* **Fragmento para leer**:
Pasando el ambiente principal que daba a la calle y que solía llamarse la tienda, se llegaba al patio donde, dependiendo del día y la hora, se reunía un buen grupo de parroquianos para jugar un juego de origen inglés que se llamaba el Tejo, porque antiguamente se jugaba con pedazos de tejas de arcilla, pero que en esos tiempos yo vi que lo jugaban con grandes monedas de un Sol de plata de cinco décimos, que en una de sus caras representaba a la “Madre Patria” con una leyenda que decía: “FIRME Y FELIZ POR LA UNIÓN” y en la otra el Sello del Escudo Peruano. Más tarde estas fichas se fueron degradando a solo simples monedas de un Sol de Oro de cobre y zinc.

El centenario “Tejo” abanquino se jugaba en equipos de dos personas y cada una debía tener dos monedas que se les llamaba las fichas. El juego consistía en lanzar las dos fichas hacia un hoyo cavado en el suelo de tierra que se llamaba “popo”, desde una distancia de doce buenos pasos, unos diez o más metros. Ese agujero estaba enmarcado en un cuadrado rayado en el suelo de aproximadamente 30 centímetros de lado, que estaba dividido en dos campos rectangulares de 15 X 30 centímetros que los competidores lo mantenían constantemente humedecido para que las monedas no revotaran al caer.

En medio del rectángulo superior estaba el agujero donde muy ajustadamente podía entrar una ficha o moneda, detrás del agujero había clavado un cuchillo artesanal al cual los mejores jugadores apuntaban sus fichas antes de lanzarlas. El rectángulo inferior estaba libre, las monedas que caían dentro de él, valían 1 punto, y si aterrizaban en el segundo valían 2 puntos. Meter la ficha en el hoyo 3 puntos. A esa feliz y difícil jugada se le llamaba “Popo”.

* **Datos proporcionados**:
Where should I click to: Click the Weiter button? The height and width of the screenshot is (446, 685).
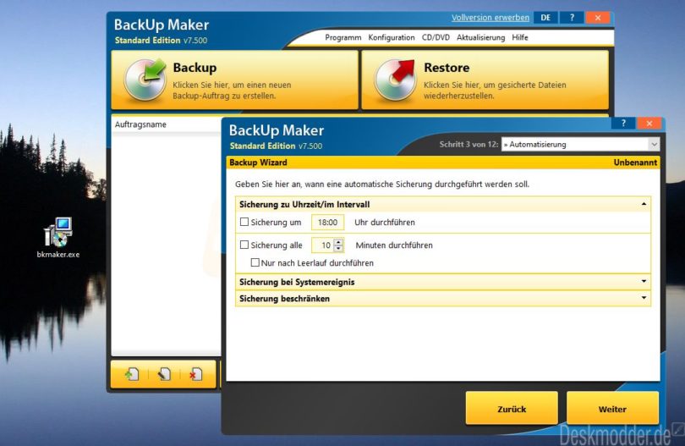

* **Tarea 1**:
Enumera las jugadas que dan puntos en el Tejo según el fragmento, indicando cuánto vale cada una.
* **Tarea 2**:
Por favor, transcribe del fragmento el pasaje que empieza en "Pasando el ambiente" y continúa hasta "cobre y zinc.".
Los datos no guardan relación con el fragmento.

* **Respuesta final 1**:
- Ficha que cae dentro del rectángulo inferior: 1 punto
- Ficha que aterriza en el segundo rectángulo: 2 puntos
- Ficha que entra en el hoyo (la jugada llamada "Popo"): 3 puntos

* **Respuesta final 2**:
Pasando el ambiente principal que daba a la calle y que solía llamarse la tienda, se llegaba al patio donde, dependiendo del día y la hora, se reunía un buen grupo de parroquianos para jugar un juego de origen inglés que se llamaba el Tejo, porque antiguamente se jugaba con pedazos de tejas de arcilla, pero que en esos tiempos yo vi que lo jugaban con grandes monedas de un Sol de plata de cinco décimos, que en una de sus caras representaba a la “Madre Patria” con una leyenda que decía: “FIRME Y FELIZ POR LA UNIÓN” y en la otra el Sello del Escudo Peruano. Más tarde estas fichas se fueron degradando a solo simples monedas de un Sol de Oro de cobre y zinc.